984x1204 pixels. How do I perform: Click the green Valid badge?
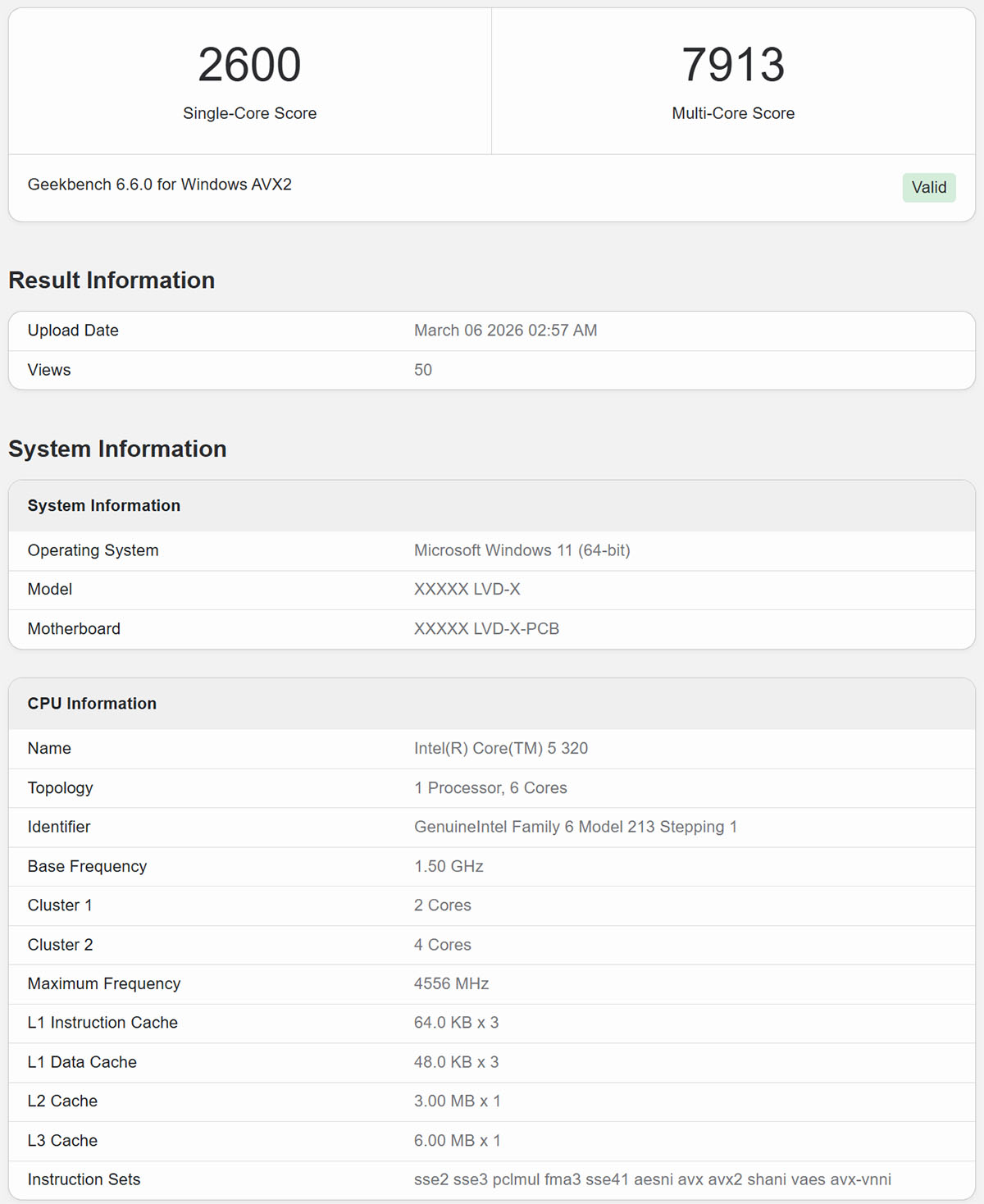tap(928, 188)
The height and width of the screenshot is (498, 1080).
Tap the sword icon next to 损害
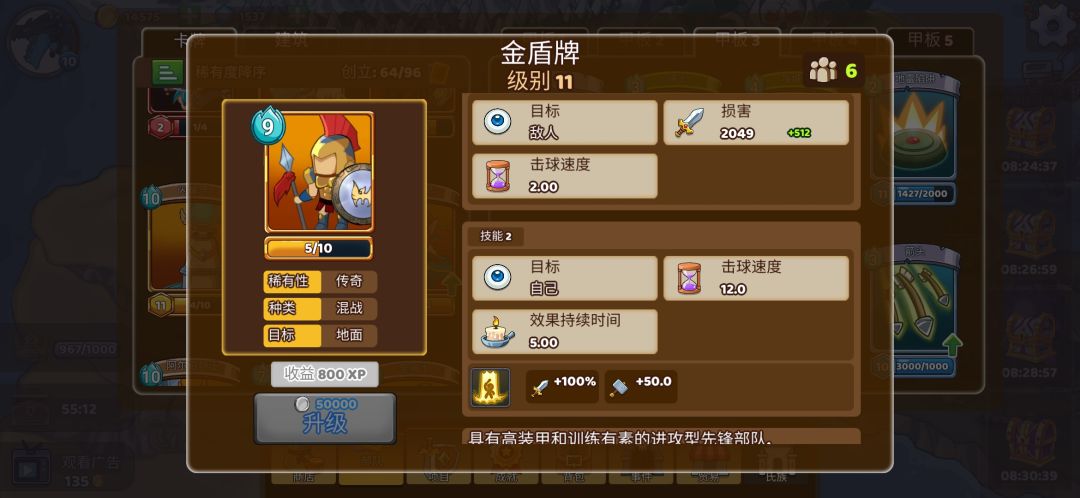click(689, 122)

> _What you have to do_:
Leave out the pictures and output every record above precisely as given.

> _Solution to the exercise_:
984x1204 pixels. How do I perform: Click the green Valid badge?
tap(928, 188)
The height and width of the screenshot is (498, 1080).
Tap the sword icon next to 损害
click(689, 122)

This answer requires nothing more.